三葉がドアノブに手をかける前に鍵は開き、そしてそのまま扉は開かれた。
「瀧ー、いるなら返事し……ろ」
「あ、あの……」
……玄関口で無言になる三葉と、瀧の名前を叫んだ眼鏡を掛けた中年の男性。
その男性は三葉の姿を見るなり目を丸くして、キョロキョロと辺りを見回す。
三葉はなんとも言えず片手で反対の腕を抑えながら、居心地の悪い顔をしていた。
――その男性は眼鏡をクイッとあげて、一度玄関から出て家の表札を確認する。
そこにはもちろん「立花」と書かれており、それを確認すると再度玄関から家の中に入った。
そして満を持して――
「――どなたですか?」
「で、ですよねー」
ごく当たり前の疑問を三葉に語りかけたのであった。
○●○●
「これ、粗茶です」
「あぁ、これはどうも」
三葉は瀧の関係者であろう男性をリビングに招いて、グラスにお茶を淹れて男性の前にそっと置いた。
……男性は特に乱すことなくお茶を飲み、三葉が対面に座るのを確認してグラスを机の上に置き、その上で尋ねた。
「それで、そろそろ聞かせてもらってもいいかな? まさか客人を招く泥棒がいるわけでもないし、その格好を見る限り……瀧の友人、ないし親しい人物で良いか?」
「は、はい。瀧くんとはとても仲良くさせていただいています――ところで、あなたは?」
「あぁ、申し遅れたね――私は瀧の父さ」
「お、お父さん!?」
三葉は瀧の父の言葉を聞いて、目を見開いて驚く。
……それと同時に納得もした。確かに父親でなければ部屋の合鍵は持っていないだろうと。
それにどことなく彼と瀧は似ているからこそ、彼の言うことが正しいと三葉は認識した。
「はは、まぁ君も突然のことで驚くよな」
「え、ええ。……でもその、立花さんはそんなに驚いていないんですね」
「まぁ、見ず知らずの人間が家にいたときこそ驚いたが、今ではな。驚いても仕方ないだろ?」
……雰囲気こそ違えど、本当に瀧にそっくりだと三葉は思った。いや、この場合は瀧が父親に似ているといえばいいだろうか。
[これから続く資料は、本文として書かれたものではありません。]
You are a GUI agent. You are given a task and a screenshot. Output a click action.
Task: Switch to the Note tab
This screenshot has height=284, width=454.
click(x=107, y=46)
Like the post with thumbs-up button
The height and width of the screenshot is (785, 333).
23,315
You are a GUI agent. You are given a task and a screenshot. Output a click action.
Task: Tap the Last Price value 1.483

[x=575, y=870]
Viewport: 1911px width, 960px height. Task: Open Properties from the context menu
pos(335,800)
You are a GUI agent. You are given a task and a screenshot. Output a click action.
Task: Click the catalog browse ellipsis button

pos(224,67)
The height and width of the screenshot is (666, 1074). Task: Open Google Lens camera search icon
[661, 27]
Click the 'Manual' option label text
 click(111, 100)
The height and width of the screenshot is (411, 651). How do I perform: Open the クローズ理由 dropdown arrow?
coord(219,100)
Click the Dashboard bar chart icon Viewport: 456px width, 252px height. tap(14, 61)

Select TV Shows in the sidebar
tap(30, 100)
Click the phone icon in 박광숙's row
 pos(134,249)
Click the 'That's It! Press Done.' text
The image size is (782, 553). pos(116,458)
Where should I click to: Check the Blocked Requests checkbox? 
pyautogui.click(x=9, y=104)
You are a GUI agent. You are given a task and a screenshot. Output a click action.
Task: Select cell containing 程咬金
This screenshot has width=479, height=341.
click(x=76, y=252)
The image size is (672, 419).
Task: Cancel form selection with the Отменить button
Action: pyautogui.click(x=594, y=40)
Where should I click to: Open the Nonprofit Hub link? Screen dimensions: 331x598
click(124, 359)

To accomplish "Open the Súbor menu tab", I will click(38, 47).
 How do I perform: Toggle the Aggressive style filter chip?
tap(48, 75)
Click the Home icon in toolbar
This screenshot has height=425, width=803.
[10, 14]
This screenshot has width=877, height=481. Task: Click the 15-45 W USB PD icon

思えば瀧はここぞという時は意外と冷静だと三葉は思った。それは先日の同僚騒ぎもそうであるのだが。
「――それで、はっきりさせよう。君は瀧の恋人か?」
……すると、立花は目をすっと細めてそう問いただした。
その目は真剣そのもので、三葉はつい背筋をピシッとさせた。
「――はい。私は立花瀧くんとお付き合いさせて頂いている、宮水三葉と申します!」
「……そうか。あいつにも、やっと恋人ができたんだな」
――三葉の気持ちのいいほどの断言と自己紹介を受けて、立花は眼鏡をスッとはずして微笑を浮かべた。
……その顔は親の顔だ。心の底から子供の幸せを知り、喜んでいる顔だ。
三葉はその顔が自分の祖母と同じように映り、たったそれだけで立花が瀧を大切にしているということが理解できた。
「三葉ちゃん、で良いかな? 最近のあいつはどうだ? あの野郎は電話の一本も俺のところによこさないからな。たまに顔を見に来るんだが――あいつは幸せか?」
「……はい。瀧くんはいつも笑顔で、私を支えてくれています。その笑顔の一端に私が少しでも入っていればいいんですけどね?」
「……そうか」
三葉が少し照れ気味にそう言うと、立花は一言だけそう言葉を漏らして再度眼鏡を掛けた。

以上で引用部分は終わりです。